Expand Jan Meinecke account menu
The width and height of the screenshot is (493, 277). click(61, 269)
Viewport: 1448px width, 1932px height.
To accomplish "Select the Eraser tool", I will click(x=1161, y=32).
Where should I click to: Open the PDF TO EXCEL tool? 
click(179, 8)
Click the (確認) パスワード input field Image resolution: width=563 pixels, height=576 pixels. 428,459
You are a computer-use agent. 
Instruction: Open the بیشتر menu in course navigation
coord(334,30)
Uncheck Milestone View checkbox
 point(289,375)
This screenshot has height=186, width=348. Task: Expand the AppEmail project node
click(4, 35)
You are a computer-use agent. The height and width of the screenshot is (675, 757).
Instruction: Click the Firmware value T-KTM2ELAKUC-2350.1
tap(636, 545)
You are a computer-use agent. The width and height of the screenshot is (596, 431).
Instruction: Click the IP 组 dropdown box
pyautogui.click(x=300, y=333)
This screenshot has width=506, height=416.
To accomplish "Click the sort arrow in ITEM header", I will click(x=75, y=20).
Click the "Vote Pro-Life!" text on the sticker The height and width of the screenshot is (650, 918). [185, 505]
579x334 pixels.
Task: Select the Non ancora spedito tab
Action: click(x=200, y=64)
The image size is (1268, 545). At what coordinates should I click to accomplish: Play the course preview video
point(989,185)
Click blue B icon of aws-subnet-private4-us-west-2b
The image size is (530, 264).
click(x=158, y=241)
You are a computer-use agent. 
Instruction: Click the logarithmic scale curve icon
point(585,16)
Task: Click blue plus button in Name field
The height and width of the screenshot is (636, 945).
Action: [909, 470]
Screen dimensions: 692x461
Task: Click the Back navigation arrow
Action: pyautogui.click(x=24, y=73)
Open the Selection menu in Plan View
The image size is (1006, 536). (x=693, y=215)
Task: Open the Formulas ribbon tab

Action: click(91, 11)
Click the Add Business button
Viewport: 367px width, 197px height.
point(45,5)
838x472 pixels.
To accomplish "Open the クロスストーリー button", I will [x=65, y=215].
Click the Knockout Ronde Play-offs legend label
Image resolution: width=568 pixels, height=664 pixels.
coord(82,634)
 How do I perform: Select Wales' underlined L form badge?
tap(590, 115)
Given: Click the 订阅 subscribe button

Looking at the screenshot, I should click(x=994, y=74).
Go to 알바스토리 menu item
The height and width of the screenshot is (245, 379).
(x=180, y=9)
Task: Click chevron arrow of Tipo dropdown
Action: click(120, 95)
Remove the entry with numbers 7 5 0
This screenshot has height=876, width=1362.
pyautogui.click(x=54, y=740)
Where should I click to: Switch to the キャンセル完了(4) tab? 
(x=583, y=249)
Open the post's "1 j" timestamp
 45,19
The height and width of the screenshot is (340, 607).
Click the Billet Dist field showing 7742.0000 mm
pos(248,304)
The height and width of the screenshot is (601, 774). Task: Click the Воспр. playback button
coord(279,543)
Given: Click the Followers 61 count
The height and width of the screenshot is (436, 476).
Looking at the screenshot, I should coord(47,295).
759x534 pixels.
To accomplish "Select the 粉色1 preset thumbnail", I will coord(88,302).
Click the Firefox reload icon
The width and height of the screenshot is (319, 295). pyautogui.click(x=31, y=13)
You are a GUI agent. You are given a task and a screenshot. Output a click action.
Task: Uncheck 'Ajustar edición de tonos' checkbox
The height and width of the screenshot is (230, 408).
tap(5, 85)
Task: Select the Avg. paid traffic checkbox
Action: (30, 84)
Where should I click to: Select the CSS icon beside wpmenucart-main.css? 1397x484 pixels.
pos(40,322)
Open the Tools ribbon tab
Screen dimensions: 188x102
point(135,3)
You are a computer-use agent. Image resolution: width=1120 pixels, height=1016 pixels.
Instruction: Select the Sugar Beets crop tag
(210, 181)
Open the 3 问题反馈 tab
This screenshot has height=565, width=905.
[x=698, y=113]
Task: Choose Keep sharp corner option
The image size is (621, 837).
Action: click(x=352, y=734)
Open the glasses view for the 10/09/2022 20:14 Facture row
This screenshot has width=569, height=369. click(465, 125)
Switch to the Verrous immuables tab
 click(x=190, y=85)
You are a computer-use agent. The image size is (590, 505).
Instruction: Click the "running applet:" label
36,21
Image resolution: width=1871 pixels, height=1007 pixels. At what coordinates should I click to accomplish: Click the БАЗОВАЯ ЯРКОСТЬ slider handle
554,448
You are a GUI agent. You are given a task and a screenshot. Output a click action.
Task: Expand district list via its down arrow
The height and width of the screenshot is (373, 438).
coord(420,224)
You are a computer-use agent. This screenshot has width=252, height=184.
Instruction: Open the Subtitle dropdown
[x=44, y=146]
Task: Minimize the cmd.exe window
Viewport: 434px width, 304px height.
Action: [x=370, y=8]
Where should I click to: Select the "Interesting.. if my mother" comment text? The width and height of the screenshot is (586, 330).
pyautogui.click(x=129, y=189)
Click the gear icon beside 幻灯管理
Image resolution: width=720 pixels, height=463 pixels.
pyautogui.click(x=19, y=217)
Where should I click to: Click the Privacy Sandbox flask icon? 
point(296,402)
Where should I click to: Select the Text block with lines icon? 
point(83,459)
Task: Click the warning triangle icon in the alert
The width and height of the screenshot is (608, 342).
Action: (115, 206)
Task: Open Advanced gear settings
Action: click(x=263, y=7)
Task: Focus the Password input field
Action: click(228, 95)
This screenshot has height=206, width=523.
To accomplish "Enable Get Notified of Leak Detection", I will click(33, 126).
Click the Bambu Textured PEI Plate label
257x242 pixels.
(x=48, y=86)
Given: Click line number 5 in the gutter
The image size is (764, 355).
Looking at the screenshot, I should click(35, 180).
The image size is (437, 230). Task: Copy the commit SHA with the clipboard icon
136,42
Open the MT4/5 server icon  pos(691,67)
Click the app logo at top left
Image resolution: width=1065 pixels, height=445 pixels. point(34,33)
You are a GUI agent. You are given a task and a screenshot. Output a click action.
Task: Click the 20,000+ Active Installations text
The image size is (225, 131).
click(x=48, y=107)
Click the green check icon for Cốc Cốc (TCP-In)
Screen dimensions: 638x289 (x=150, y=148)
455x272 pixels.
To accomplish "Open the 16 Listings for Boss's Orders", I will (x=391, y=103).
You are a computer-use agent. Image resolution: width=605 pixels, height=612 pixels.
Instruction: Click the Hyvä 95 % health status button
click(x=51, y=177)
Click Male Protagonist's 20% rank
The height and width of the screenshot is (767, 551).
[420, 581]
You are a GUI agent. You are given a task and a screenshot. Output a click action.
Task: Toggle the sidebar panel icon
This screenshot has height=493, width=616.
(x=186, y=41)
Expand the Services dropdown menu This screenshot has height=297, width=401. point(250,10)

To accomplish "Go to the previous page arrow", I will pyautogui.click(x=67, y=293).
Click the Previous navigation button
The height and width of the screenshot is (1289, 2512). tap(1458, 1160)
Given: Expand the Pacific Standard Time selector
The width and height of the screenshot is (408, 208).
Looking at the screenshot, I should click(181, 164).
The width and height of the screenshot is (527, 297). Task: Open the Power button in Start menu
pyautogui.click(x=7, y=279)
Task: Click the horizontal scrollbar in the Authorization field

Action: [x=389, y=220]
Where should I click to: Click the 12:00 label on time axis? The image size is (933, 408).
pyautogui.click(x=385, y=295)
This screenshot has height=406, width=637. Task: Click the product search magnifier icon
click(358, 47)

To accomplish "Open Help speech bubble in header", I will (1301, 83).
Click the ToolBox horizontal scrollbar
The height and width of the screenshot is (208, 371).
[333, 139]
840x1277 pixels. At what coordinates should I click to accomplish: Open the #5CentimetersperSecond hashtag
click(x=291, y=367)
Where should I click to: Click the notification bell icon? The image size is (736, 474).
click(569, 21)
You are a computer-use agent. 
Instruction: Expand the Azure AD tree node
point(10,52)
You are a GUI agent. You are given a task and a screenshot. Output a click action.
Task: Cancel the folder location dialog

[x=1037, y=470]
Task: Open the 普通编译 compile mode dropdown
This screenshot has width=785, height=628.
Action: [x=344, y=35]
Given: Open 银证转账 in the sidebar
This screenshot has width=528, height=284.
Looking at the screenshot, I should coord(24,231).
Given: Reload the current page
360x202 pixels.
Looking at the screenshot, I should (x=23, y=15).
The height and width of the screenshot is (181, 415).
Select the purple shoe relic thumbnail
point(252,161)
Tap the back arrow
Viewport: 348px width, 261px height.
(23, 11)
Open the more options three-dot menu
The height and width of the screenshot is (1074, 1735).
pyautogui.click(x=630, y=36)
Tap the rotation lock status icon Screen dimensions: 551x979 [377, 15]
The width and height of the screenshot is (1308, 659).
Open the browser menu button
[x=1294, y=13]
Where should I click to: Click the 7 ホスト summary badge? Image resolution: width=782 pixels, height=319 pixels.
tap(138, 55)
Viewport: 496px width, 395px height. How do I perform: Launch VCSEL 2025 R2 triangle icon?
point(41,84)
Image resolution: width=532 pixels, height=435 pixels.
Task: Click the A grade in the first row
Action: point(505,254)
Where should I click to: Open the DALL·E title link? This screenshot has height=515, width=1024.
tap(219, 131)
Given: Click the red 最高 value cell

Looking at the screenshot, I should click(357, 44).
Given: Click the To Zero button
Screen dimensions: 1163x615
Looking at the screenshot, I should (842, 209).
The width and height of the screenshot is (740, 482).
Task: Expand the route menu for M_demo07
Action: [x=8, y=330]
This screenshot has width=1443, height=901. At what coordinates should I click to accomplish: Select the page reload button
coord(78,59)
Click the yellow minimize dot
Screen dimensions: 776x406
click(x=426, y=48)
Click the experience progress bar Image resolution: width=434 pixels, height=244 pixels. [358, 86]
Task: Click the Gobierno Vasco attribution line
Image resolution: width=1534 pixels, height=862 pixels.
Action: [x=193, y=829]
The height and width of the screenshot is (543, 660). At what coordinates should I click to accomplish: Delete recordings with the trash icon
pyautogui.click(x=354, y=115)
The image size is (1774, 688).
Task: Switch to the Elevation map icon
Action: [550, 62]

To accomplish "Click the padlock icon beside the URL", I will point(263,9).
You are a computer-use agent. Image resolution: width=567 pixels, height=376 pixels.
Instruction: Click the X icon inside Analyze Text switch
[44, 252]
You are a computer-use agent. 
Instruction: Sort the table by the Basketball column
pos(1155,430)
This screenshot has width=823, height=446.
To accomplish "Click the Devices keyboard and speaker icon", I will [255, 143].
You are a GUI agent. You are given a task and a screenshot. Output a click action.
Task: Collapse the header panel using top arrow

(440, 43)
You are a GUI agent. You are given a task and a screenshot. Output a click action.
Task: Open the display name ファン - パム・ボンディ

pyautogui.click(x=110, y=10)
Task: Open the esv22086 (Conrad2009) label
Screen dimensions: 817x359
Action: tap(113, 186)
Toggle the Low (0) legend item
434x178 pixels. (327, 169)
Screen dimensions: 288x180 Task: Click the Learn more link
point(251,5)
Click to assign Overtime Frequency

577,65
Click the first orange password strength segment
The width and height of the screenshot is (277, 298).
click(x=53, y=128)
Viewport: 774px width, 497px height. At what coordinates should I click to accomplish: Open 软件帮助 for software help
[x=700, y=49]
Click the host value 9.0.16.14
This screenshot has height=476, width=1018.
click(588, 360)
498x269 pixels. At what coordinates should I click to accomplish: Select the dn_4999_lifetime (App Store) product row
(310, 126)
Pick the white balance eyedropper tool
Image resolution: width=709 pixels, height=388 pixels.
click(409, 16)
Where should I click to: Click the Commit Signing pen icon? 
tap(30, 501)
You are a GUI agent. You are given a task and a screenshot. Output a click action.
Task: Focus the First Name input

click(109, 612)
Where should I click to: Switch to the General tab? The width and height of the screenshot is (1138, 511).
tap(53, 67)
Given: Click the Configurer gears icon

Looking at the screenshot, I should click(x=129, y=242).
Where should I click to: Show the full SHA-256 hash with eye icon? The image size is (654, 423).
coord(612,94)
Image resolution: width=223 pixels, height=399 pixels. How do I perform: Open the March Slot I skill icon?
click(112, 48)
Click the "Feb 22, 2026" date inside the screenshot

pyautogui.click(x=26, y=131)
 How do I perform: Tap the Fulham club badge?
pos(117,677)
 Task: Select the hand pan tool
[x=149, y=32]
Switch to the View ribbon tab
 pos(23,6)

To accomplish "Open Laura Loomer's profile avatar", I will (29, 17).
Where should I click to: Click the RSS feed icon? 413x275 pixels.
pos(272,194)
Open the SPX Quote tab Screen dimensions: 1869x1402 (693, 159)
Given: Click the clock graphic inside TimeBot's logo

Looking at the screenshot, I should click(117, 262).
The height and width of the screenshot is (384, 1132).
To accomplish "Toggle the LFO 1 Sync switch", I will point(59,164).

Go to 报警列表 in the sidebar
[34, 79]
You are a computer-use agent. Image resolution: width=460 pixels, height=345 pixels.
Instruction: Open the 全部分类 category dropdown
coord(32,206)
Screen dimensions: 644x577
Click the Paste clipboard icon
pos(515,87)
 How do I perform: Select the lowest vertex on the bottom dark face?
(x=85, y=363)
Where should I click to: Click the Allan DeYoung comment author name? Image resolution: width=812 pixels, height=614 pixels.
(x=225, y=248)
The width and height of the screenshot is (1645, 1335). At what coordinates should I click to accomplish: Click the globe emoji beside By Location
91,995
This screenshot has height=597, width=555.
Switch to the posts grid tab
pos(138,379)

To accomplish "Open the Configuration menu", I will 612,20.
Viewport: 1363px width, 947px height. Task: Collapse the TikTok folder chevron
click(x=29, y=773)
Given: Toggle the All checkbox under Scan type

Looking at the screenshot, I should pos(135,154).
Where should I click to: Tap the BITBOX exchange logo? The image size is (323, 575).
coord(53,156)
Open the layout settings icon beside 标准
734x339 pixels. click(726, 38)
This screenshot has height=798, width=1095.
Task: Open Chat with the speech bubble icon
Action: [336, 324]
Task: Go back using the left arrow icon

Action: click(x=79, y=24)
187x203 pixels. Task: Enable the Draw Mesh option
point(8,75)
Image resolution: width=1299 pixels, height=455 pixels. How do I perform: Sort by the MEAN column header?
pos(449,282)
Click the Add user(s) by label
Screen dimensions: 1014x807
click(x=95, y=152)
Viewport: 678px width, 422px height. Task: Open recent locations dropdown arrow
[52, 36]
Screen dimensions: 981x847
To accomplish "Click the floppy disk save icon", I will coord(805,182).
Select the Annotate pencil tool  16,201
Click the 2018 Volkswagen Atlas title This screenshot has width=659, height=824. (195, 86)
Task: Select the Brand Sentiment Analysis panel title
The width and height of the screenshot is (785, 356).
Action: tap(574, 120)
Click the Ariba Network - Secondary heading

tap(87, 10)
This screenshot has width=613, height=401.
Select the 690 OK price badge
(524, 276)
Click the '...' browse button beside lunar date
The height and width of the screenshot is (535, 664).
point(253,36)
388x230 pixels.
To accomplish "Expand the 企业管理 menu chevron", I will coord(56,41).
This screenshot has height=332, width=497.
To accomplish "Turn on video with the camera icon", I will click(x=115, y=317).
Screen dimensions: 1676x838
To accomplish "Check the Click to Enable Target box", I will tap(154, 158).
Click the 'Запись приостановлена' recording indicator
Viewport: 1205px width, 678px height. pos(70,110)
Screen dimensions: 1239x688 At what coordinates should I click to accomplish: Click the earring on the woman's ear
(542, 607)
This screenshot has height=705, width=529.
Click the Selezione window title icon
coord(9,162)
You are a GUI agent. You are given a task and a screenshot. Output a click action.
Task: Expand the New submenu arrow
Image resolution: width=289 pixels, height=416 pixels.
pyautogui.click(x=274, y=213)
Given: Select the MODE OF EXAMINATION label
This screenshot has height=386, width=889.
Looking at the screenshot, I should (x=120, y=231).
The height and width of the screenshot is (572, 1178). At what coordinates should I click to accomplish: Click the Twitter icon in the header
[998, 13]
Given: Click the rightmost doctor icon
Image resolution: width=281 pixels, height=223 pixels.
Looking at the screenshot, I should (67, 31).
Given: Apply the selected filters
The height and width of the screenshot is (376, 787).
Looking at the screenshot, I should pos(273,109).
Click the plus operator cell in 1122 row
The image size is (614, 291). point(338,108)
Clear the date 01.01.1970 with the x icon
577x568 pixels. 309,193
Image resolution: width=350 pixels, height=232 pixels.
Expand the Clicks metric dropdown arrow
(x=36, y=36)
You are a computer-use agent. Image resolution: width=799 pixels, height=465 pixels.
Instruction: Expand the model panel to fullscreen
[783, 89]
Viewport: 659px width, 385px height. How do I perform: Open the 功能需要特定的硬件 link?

··········

» **Activity**: Start from the line that holds "Click the plus operator cell in 1122 row" and print each line to the end of the records exactly, leaving out everything before it.

» **Finished task**:
Click the plus operator cell in 1122 row
The image size is (614, 291). point(338,108)
Clear the date 01.01.1970 with the x icon
577x568 pixels. 309,193
Image resolution: width=350 pixels, height=232 pixels.
Expand the Clicks metric dropdown arrow
(x=36, y=36)
You are a computer-use agent. Image resolution: width=799 pixels, height=465 pixels.
Instruction: Expand the model panel to fullscreen
[783, 89]
Viewport: 659px width, 385px height. How do I perform: Open the 功能需要特定的硬件 link?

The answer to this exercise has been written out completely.